**WORK TO COMPLETE:**
Please copy out every line of the records below word for word.
START
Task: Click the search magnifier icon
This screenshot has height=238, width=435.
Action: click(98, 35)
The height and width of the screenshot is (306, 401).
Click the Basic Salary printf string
END
**ANSWER FOR THE TASK:**
Task: Click the search magnifier icon
This screenshot has height=238, width=435.
Action: click(98, 35)
The height and width of the screenshot is (306, 401).
Click the Basic Salary printf string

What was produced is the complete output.